Conner may think so, but until his partners share their full report and methodology, it is not possible to verify. Even he said he isn’t sure exactly what jobs are and are not included in those statistics.
The decline in the directly attributable job numbers also highlights several flaws in some Jones Act advocates’ jobs argument. For one, the law is supposed to protect Jones Act jobs, but if the study is correct, Hawaii lost about half of the “direct employment” over a period of just five years.
Also, a more careful look at the 2,000 or so jobs lost on two cruise lines shows that it is problematic for a politician to credit the Jones Act for those jobs. Norwegian Cruise Lines’ three vessels in Hawaii all benefited from an exemption from the Jones Act’s U.S build requirement — thanks partly to the intervention of the late U.S. Sen. Daniel K. Inouye.

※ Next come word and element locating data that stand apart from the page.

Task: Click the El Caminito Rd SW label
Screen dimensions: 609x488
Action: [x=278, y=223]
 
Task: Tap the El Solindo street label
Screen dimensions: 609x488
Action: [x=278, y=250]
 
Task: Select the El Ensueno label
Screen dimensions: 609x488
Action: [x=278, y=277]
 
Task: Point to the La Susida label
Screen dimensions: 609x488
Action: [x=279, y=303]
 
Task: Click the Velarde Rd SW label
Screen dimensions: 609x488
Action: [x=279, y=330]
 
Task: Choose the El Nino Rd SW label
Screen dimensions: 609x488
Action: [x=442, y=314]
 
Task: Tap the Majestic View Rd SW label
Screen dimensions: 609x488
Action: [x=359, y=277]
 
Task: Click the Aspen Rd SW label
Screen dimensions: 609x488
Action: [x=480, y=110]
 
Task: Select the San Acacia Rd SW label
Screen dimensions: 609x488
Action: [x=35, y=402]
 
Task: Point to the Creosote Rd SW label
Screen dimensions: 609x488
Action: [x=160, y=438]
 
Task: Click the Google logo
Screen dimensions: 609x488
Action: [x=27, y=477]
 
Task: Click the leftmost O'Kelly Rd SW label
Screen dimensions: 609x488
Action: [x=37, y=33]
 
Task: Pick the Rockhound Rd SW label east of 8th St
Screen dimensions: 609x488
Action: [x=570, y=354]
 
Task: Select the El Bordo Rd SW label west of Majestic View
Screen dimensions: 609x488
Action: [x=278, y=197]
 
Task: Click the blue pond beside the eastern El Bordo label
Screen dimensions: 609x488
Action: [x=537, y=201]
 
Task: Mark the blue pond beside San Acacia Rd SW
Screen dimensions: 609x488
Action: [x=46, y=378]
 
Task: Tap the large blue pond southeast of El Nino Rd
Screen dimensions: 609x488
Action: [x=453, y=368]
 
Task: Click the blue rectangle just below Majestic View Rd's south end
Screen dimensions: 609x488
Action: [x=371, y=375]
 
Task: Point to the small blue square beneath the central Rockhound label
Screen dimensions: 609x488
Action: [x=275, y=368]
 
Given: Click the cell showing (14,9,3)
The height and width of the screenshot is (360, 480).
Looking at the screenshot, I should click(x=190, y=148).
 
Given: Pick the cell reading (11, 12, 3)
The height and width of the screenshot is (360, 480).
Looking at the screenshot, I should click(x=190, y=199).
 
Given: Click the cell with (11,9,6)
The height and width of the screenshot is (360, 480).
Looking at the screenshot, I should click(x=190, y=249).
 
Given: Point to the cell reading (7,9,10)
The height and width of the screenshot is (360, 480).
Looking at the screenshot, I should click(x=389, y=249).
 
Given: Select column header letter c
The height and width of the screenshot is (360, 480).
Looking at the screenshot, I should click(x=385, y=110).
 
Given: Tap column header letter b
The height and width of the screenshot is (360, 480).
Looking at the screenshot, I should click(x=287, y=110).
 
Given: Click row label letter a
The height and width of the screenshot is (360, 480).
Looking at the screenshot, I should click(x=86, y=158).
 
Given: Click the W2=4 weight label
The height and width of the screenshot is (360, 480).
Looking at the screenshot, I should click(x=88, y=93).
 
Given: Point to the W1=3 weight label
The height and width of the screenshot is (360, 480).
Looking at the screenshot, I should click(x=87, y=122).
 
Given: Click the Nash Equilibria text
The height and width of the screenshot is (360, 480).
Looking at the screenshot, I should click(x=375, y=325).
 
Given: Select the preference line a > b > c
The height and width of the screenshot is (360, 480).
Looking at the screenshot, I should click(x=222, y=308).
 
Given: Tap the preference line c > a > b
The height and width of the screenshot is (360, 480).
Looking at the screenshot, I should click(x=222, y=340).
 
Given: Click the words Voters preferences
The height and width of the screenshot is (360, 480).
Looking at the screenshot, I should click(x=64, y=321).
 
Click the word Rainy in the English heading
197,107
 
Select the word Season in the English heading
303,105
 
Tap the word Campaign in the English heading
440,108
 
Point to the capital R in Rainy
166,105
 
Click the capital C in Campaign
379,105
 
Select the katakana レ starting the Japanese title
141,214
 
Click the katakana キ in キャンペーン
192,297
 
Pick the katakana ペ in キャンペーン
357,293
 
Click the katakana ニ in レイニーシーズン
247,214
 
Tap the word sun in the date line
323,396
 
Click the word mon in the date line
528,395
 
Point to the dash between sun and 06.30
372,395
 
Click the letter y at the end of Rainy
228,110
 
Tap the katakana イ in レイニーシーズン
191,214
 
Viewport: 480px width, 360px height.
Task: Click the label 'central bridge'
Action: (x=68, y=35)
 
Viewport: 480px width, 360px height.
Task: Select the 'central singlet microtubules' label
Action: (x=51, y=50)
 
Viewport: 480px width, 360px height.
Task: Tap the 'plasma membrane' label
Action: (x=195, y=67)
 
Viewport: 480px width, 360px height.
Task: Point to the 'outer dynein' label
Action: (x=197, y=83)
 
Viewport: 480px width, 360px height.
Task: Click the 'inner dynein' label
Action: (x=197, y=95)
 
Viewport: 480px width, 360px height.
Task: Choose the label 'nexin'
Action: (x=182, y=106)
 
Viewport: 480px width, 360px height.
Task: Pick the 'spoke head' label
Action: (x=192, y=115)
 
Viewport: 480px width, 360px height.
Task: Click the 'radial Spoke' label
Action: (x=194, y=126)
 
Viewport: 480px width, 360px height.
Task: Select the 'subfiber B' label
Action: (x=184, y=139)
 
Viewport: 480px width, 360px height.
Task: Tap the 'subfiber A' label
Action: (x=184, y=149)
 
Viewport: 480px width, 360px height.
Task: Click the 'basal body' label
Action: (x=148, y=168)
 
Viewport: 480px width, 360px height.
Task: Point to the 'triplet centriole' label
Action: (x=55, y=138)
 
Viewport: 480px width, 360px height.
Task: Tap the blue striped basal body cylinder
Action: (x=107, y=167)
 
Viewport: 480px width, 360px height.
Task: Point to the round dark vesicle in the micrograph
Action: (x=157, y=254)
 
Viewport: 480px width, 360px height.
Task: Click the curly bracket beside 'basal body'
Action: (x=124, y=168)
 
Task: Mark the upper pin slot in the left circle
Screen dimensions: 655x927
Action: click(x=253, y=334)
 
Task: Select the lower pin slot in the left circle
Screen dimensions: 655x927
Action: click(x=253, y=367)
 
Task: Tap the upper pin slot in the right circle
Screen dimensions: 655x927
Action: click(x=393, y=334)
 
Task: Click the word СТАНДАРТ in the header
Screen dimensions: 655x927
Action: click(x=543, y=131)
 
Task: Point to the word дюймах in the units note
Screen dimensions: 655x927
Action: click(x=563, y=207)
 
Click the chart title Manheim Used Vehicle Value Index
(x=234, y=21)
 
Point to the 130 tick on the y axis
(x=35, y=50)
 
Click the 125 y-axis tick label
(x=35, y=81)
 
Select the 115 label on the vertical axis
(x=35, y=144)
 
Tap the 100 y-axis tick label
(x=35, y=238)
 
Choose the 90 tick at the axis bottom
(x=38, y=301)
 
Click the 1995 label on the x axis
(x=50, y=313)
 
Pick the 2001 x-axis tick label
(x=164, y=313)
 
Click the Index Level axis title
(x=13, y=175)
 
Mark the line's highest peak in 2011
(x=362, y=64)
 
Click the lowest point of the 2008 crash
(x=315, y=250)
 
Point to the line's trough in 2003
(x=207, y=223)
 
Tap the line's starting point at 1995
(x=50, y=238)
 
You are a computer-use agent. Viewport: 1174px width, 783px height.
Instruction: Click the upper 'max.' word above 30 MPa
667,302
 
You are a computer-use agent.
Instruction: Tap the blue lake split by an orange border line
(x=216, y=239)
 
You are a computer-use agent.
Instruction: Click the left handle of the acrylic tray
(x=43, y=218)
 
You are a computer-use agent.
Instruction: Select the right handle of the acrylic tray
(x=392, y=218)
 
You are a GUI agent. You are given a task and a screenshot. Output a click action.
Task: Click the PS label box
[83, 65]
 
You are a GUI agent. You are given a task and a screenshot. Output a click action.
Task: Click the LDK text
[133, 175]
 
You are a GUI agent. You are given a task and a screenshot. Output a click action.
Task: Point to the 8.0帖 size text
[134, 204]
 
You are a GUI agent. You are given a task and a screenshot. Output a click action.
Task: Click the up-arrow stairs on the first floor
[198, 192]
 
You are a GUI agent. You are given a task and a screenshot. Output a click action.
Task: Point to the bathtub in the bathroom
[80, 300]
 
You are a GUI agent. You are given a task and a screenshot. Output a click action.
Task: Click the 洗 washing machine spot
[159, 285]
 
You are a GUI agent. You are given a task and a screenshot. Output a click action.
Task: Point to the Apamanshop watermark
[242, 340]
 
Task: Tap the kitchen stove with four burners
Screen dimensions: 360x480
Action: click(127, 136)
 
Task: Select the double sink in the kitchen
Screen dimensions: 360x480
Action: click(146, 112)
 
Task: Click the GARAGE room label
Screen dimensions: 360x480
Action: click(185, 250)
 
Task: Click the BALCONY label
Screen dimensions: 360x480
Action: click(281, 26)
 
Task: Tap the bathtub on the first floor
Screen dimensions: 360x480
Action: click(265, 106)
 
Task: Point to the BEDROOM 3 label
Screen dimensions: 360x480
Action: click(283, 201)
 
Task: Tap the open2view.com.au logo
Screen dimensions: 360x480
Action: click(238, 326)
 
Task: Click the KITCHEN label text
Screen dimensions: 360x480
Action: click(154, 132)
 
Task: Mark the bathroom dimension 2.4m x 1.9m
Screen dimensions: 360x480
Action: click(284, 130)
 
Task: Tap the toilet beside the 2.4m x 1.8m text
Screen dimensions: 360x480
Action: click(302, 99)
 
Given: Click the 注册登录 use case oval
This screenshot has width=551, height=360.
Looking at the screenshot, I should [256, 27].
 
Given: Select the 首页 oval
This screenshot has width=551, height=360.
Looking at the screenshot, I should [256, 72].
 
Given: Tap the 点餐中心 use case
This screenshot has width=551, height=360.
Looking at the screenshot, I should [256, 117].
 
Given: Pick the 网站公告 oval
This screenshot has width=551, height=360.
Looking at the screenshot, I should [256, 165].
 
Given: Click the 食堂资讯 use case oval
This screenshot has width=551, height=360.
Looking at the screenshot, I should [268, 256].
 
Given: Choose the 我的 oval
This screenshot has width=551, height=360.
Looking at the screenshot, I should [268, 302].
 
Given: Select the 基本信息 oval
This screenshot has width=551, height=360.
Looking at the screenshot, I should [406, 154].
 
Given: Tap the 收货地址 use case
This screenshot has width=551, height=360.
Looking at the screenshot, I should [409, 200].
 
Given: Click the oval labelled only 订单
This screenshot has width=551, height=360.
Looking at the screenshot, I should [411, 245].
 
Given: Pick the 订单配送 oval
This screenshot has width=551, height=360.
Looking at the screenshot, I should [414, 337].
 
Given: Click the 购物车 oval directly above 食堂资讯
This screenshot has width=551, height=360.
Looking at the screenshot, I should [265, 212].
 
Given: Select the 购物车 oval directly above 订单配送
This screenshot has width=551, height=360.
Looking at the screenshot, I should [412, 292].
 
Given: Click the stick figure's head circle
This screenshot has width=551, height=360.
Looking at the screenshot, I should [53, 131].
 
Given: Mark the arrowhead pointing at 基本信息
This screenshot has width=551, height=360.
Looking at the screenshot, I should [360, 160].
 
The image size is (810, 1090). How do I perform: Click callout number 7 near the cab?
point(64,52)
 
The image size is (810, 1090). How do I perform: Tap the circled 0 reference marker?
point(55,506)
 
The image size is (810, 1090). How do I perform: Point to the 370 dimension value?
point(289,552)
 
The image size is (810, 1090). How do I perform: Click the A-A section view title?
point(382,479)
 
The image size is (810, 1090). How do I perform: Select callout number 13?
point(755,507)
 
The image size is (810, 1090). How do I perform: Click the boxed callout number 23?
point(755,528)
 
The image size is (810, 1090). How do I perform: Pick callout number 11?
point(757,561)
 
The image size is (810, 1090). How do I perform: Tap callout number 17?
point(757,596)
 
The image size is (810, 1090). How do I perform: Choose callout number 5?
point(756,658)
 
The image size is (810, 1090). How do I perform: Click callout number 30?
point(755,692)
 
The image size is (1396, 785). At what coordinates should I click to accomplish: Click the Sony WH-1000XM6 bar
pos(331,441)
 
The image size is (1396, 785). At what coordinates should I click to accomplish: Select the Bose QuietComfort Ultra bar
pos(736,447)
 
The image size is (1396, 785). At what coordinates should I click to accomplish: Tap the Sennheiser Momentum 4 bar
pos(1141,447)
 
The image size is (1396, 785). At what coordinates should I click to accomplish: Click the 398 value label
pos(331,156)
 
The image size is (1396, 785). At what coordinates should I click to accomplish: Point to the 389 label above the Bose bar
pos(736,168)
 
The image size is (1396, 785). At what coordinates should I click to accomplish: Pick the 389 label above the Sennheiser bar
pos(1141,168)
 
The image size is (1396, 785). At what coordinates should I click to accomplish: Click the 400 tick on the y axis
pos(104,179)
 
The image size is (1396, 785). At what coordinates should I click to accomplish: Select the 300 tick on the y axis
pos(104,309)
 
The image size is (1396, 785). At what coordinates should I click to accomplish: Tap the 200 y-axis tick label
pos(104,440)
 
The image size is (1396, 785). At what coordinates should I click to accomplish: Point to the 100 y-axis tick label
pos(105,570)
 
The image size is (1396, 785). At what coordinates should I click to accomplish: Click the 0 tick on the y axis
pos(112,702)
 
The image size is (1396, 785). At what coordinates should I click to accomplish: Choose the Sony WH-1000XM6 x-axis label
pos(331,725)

So, while the three ships all flew under American flags, two were entirely built in foreign shipyards, while the third was started in Mississippi and completed in Germany. Technically, those ships, thanks to the exemption, became part of the Jones Act fleet, but the employment on them could more correctly be attributed to the exemption than the U.S. build requirement.
Lastly, advocates of the Jones Act often suggest that swaths of maritime jobs wouldn’t exist if there were no build requirement or other Jones Act requirements. “Most of the jobs in the maritime sector would exist with or without the Jones Act,” said Hawaii Shippers’ Council President Mike Hansen, “even if you had foreign-flagged ships going from here to the West Coast.”
The Jones Act has been around so long that it has become part of the baseline analysis of Hawaii’s economy, according to several local economists interviewed by Civil Beat. This means it is very challenging to calculate how our lives might be different — and perhaps less expensive — without it.
It is especially hard to calculate the cost of the Jones Act, and contrast it with the benefits, when no credible, neutral organization has measured the law’s overall impact on prices in the state.
Economists and researchers at UH’s research organization and the state’s resource center for economic and statistical data, DBEDT, did not know of any convincing contemporary study on this. “Nobody has done it,” said Eugene Tian, the state’s top researcher at DBEDT. “It is really necessary.”
Tian noted that the state would face logistical difficulties in conducting such a study because the main cargo companies would need to voluntarily make their total shipping revenues in Hawaii public. Representatives of Matson Navigation Co. and Horizon Lines declined to share such information when contacted by Civil Beat. While the state can’t require such companies to divulge their numbers, Tian said, federal authorities can.
Gov. David Ige said in an April 2 editorial board meeting with Civil Beat that Hawaii would benefit from up-to-date and credible data on the cost of the Jones Act, but that this would likely only happen via the nation’s capital. “I would love for Congress to take up the Jones Act so we can get some of that analysis directly,” the governor said.
The fundamental question remains: is the Jones Act worth it for Hawaii? Nobody really knows — but the man who runs Hawaii would like to.